The first night went to shit. It all started in a bar called Peaches. Spirits ran high with the Nitro boys-we were in good company. Seth Neary slurred, “When in Rome … ” and we adjusted like, fast. Highlights from the first night included Reilly pulling the sleeves off the shirts of everyone in the bar-including the stiff German bartenders. And as the night wore on, it got ugly.I awoke in a dark haze, certain I’d discover badness: knocked-out teeth, empty wallet, or a missing passport-something. What I found instead was that my sheets looked like the site of a violent stabbing. There in my bed, a dusty bottle of port, drained.

Our first day on the glacier was decent with fantastic views when the clouds broke. The approach took two tram rides, one up and one down to get to the park. It consisted of six or so kickers, a spine, and two halfpipes-small ones, frankly. Jesse Huffman threw himself switch-footed off the hip-spine. Giacomo Kratter launched off the big booter and rode like a hellion in the pipes-antics from the young Italian were even wilder late at night.

Upon returning from the hill, a full assessment of the previous night’s debauchery had been made. Broken locks, broken glass, trays of cold cuts decorating hallways, and bulk shellfish thawing in a bathtub were our high crimes-it was indeed ugly. Hotel housekeeping came upon the mess in my room and would settle for nothing less than my immediate removal. Sweet.

Day Two
What I really crave is the actual ride, but my distaste of all that is peculiar to snowboarding and the accompanying quest to understand it in no way lessens my urge to possess the knowledge. The Nitro team is a varied group-different backgrounds, strengths, and styles. There are plenty of stupid jokes, partying, aerials on the hill, hotels, bad flights, strip joints, and all the other shit that goes along with this game, but the really interesting part of the story is the motivation behind it all. The clock ticks so f-king loud, I hear it like a scream from inside my head. What are we doing?

For two straight days we awoke to the sound of pouring rain. It pounded hard on the straight, flat streets. Computer dial-up problems forbade Internet use, the eight-hour time difference screwed with my head on phone calls. It felt like the trip hadn’t even started. Finally, the rain stopped, and with a call to Gallup, we encouraged the troops to check out a gorge called Parnatchklamm.

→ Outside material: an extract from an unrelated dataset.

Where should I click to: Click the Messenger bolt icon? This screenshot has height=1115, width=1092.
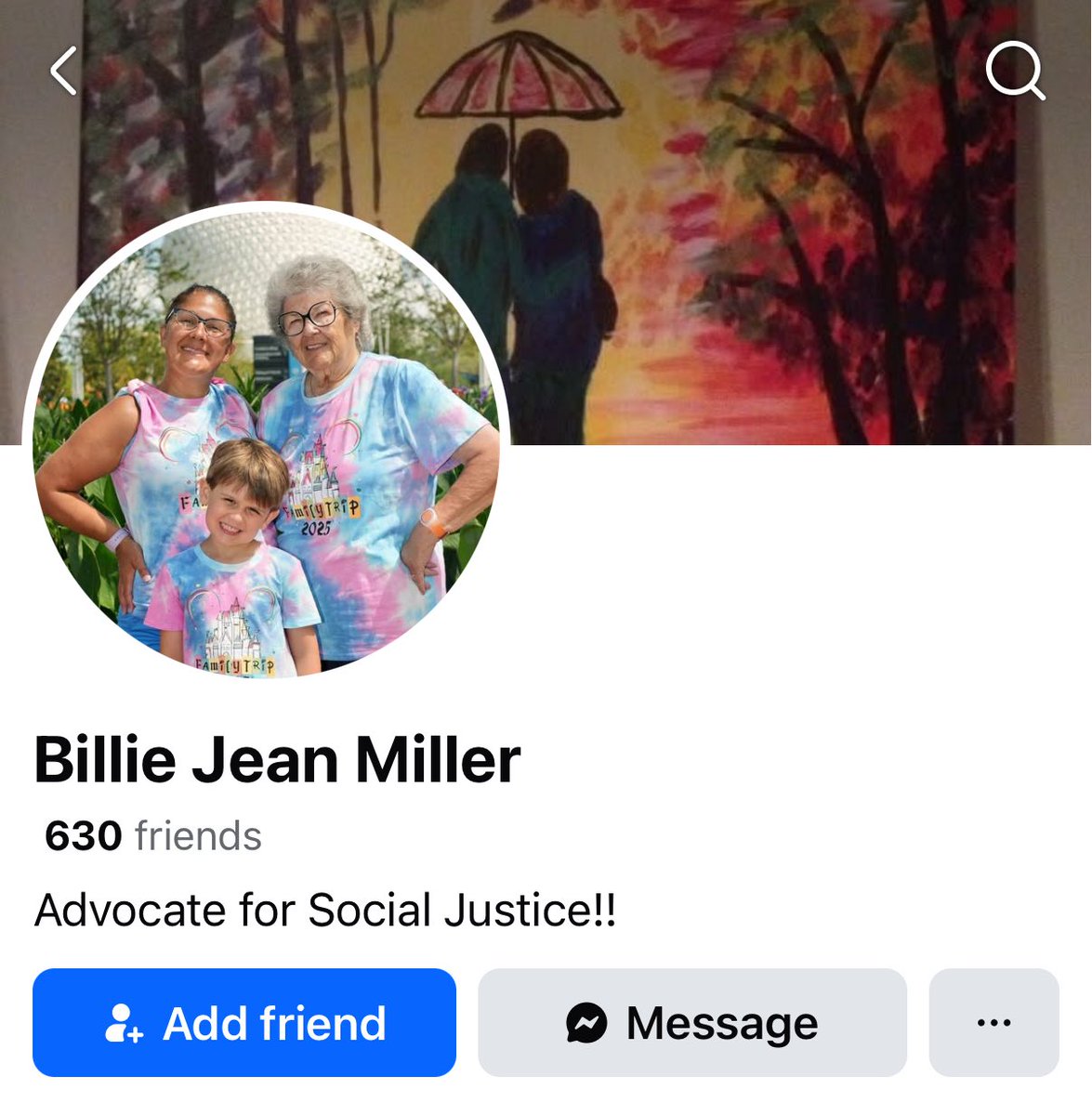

Snowboarders are often hard to motivate, especially if they can’t remember how they got to bed the night before-but we got out there. A short hike brought us into the mouth of a rugged ravine. Hand-dug tunnels wind through the rock walls cut by the river-water rushing by below and dripping from overhead. It was a half-mile past the Olympic stadium, where the Nordic jumps stand sealed in time since the Winter Games of 1978. Gallup and I hiked up through the mist and came to a turnaround that looped back over the ravine and ended up on a hillside pasture that looked straight out of The Sound Of Music. We sat at a little biergarten and had a warm one, the only way they serve them in Germany. A short down hike brought us past a few farmhouses with chickens, ducks, and goats-all along the way, neatly stacked woodpiles.

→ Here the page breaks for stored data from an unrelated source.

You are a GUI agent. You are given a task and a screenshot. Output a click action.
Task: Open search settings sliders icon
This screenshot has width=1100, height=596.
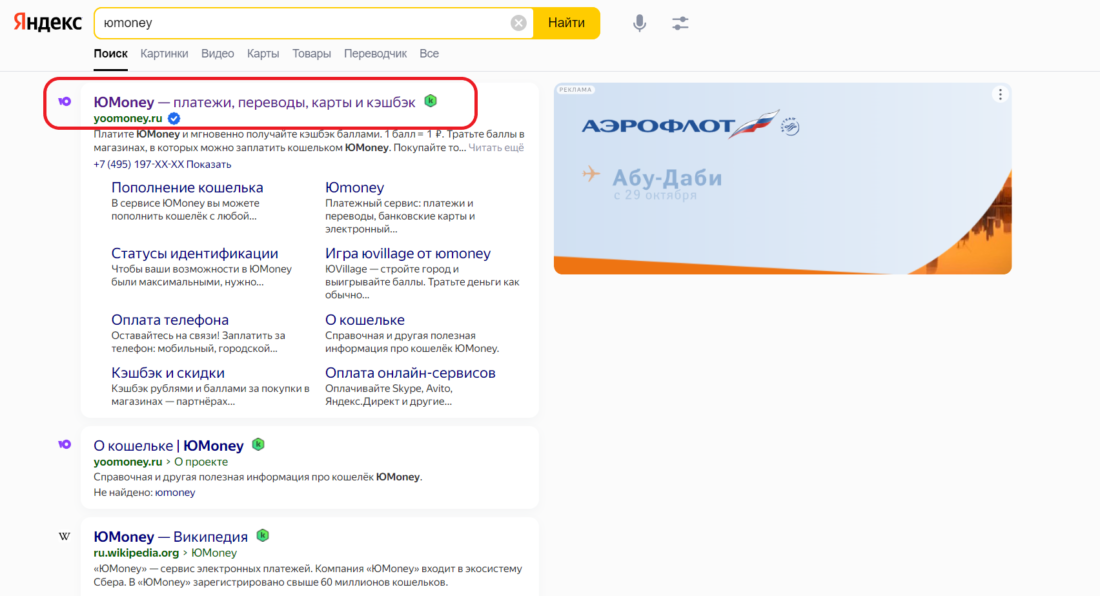point(681,23)
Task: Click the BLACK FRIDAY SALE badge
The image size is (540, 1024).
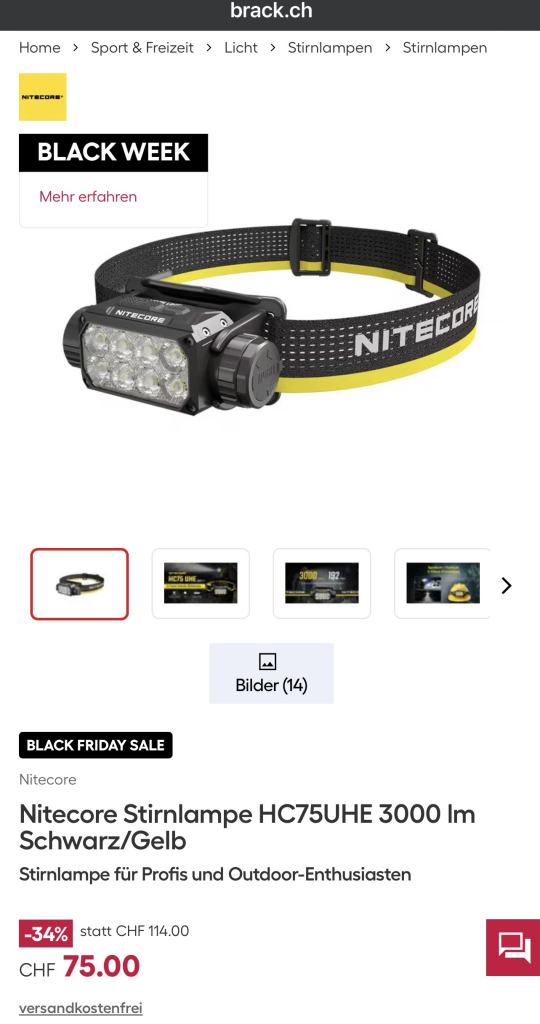Action: 95,745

Day FivBR>Central Africa is deep in the rainy season, which will flood the countryside for months. Palestinians and Israelis battle for the sandy Gaza strip. In South America drug lords bomb each other in macho territorial feuds. And here I sit, waiting for the sun to come out in Germany so I can return home and tell the world how cool snowboarding is. Whoa, a little heavy there. Too much CNN maybe. If only there were porn channels in this place, I’d be all set.

The following day, we rode the train out of Banhof station, and it rolled slowly up through Grainau and Eisbee to the glacier. The tram ride took riders way up to the peaks where summer sun was baking the snowpack. Blooming wildflowers down in the valley, a 360 view of sharp, rocky ranges, and a mild breeze made for a good start to the day. Unfortunately, breakfast here could kill a man. Schnitzel this.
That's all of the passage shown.